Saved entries

--- START ---

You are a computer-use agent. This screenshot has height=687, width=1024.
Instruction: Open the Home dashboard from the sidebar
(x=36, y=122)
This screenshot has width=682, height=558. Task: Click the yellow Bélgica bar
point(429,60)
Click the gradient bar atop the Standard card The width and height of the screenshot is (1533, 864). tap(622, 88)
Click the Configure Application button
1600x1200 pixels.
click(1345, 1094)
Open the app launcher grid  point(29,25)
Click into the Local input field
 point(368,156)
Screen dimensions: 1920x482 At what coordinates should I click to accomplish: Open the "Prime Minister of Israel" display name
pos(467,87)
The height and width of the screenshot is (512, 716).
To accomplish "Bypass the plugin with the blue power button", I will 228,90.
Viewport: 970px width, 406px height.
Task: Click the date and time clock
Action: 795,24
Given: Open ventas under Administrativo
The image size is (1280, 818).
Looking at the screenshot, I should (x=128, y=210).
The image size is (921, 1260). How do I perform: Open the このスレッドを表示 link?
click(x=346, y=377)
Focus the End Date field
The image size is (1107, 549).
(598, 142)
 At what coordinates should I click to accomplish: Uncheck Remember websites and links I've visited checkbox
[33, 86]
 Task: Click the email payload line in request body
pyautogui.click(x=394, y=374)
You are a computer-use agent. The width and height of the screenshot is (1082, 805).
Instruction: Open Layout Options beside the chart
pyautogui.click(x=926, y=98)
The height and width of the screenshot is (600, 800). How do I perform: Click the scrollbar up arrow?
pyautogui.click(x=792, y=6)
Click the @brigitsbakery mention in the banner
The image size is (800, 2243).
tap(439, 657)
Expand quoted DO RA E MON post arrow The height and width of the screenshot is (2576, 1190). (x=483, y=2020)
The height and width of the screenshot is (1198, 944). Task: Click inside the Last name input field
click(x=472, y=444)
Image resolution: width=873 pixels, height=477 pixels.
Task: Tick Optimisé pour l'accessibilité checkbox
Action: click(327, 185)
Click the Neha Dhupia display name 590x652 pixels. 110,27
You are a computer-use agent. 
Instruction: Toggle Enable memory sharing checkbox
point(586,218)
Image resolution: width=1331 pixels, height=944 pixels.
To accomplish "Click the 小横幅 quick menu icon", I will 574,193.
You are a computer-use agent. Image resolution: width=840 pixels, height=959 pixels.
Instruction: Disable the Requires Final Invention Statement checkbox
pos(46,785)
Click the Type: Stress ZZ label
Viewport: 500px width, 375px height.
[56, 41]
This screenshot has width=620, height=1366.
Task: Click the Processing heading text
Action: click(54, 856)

--- END ---

- REQUIREMENT:
Each line above that includes "agent" should be shown.

- RESULT:
You are a computer-use agent. This screenshot has height=687, width=1024.
You are a computer-use agent. The width and height of the screenshot is (1082, 805).
You are a computer-use agent. 
You are a computer-use agent. Image resolution: width=840 pixels, height=959 pixels.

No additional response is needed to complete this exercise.